Why Did You Leave the Horse Alone? by Mahmoud Darwish, translated by Mohammad Shaheen (Hesperus Press)

Mahmoud Darwish always denied that he spoke for or represented the Palestinian people, despite being the poet whose transcendent skill captured, for many, the sorrows of their situation. And yet, in his 1995 poem-cycle Why Did You Leave the Horse Alone, the resonances of his individual experiences do just that, evoking something much greater and more universal.

Darwish opens with “I See my Ghost Coming From Afar” — a poem which frames the collection, asserting the poet’s overview of the histories contained in the rest of the works. In a series of statements beginning with “I look at…” and culminating in “Like the balcony of a house, I look at whatever I will,” Darwish signals a kind of omniscience, laying claim to a knowledge of his own past which defies appropriation and distortion.

Nowhere is this more strongly expressed than in the first sequence of poems, set in Darwish’s native Galilee, recording a growing boy’s wanderings and interactions with his parents and the oppressive presence of British colonial troops: “My son, remember: here is where the British crucified/Your father on a prickly pear hedge for two nights,/But never did he confess.”

Despite this, there remains a sense of being rooted in the landscape — a familiar strand from Darwish’s earlier works. The poem continues: “The whole sky is ours from Damascus/To the lovely walls of Acre.”

The second sequence is titled “Abel’s Space,” evoking the Biblical story of Adam’s son, murdered by his brother in a killing which symbolizes the fratricidal violence of the Nakba, the ethnic cleansing of Palestine at the time of Israel’s establishment in 1948.

The origination of Arabs through Ismail, the brother of Isaac, is drawn from the scriptures of Judaism, Christianity and Islam alike. But in Darwish’s formulation, Ismail’s oud, the archetypal Arabic musical instrument in which “the Sumerian wedding is raised,” contrasts with the new, foreign guitar. The outcome, as Darwish sees it, is “merely two witnesses, two victims.”

Tinged with passion and grandeur

In the third section, Darwish evokes separation, distance and longing but, in a reflection of his own life story, tinges them with passion and grandeur. His mother is contrasted with beautiful foreign girls; the reader is reminded that the Palestinian rural traditions which are rooted in the land coexist with a history that is indebted to far-flung cultures, so that “I want both of you together, love and war… Two women who will never be reconciled…”

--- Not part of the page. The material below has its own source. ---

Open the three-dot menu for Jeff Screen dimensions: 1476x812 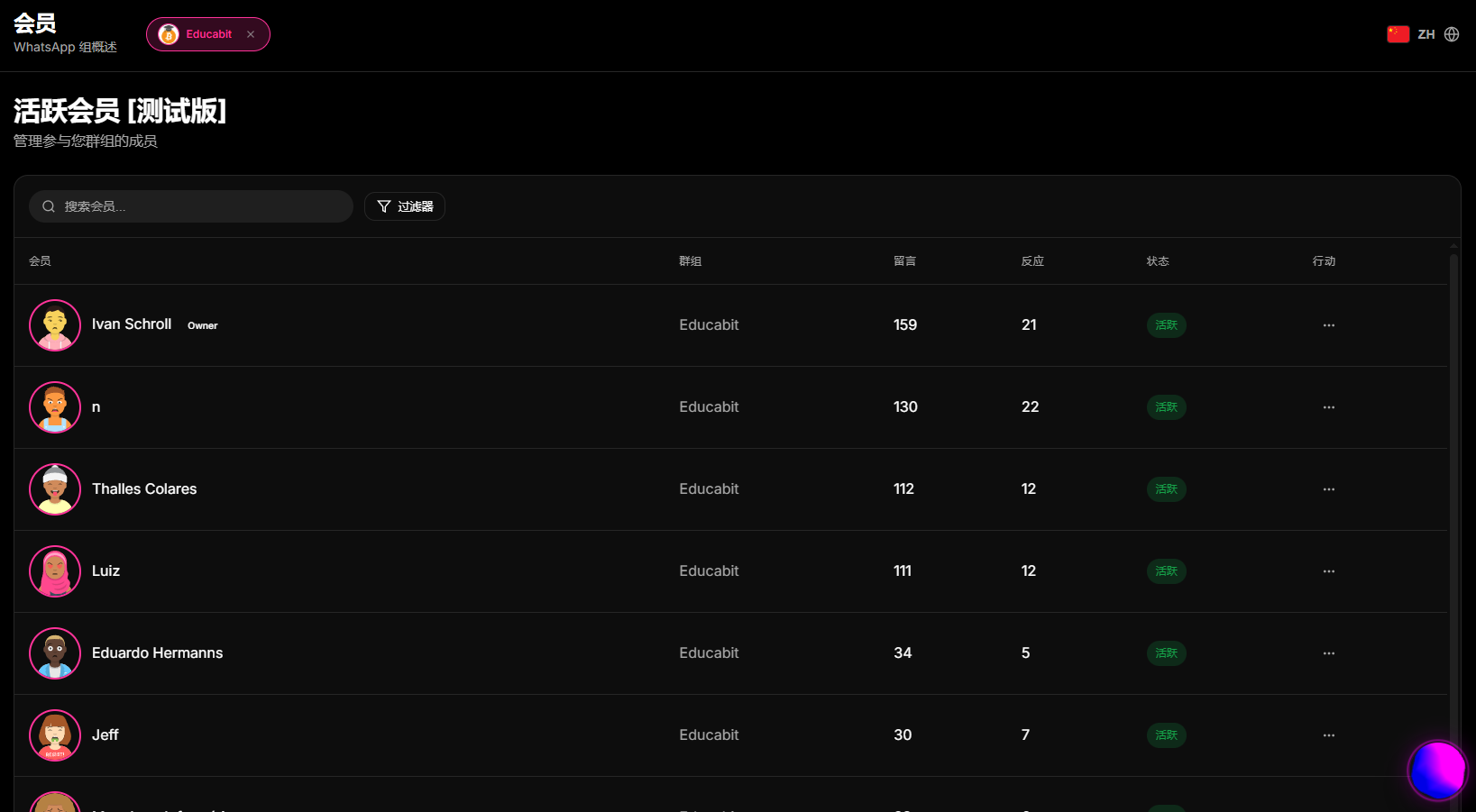point(1328,735)
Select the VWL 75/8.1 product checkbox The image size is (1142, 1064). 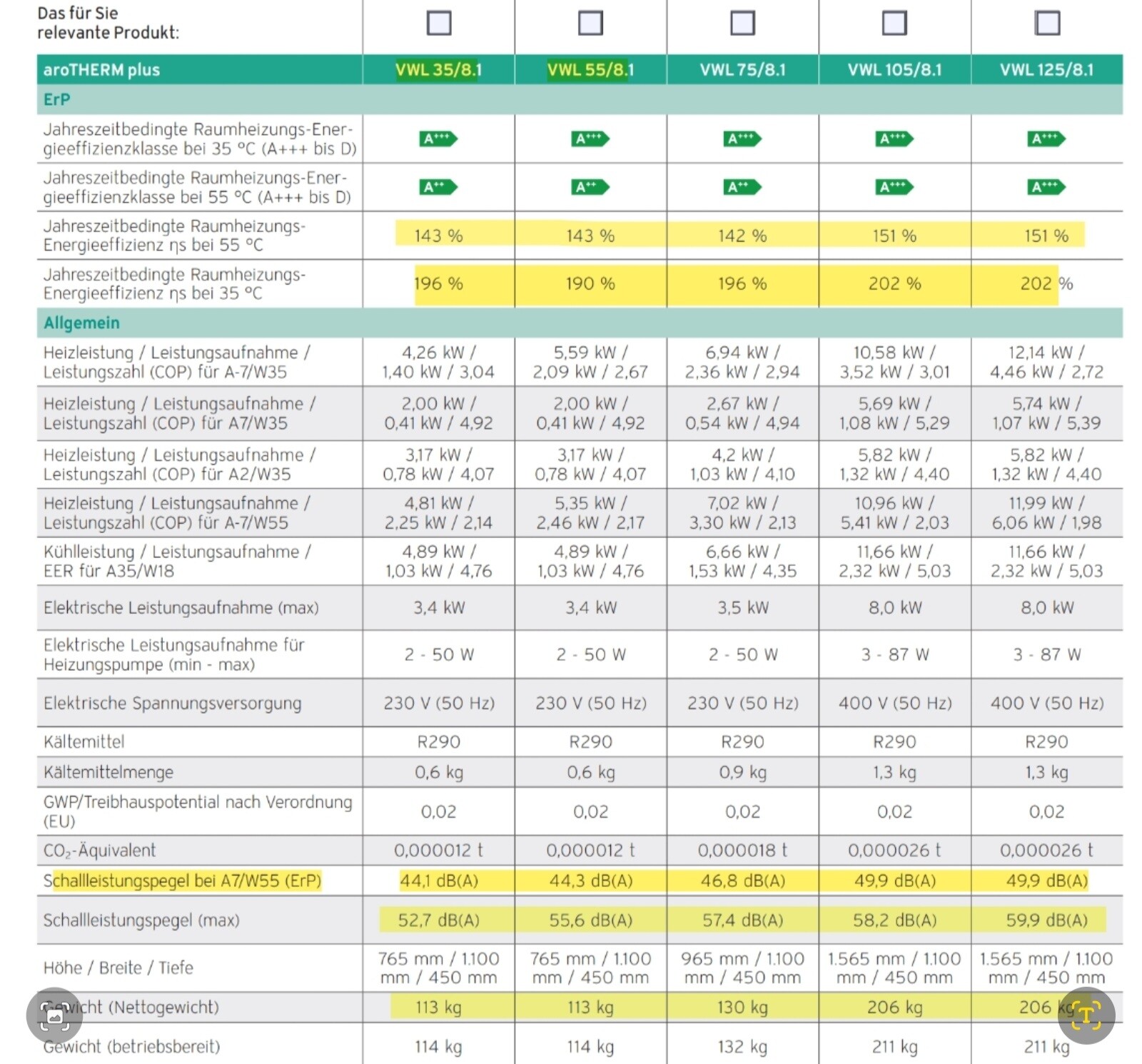(x=742, y=23)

The emotion of the following sequences folds back in on itself, returning to inward reflection and imagery on a smaller scale — sparrows and butterflies, and the personal burdens of prison and separation.

Homer’s Helen of Troy becomes part of the everyday, in a meeting “on Tuesday/At three o’clock… In a street narrow as her sock.”

Lovers leave each other in sadness and chaos, and beauty and music always seem to exist alongside breakage and loss.

In the final sequence, we seem to meet a mature, sober, sometimes regretful Darwish. Moving from mythical and classical references he shifts to his literary companions — from the Arabic poet Imru al-Qais in the sixth century to Bertolt Brecht in the twentieth — and from love on a grand, sweeping scale to a more everyday scale: “And in order to dream I do not need/A large house.”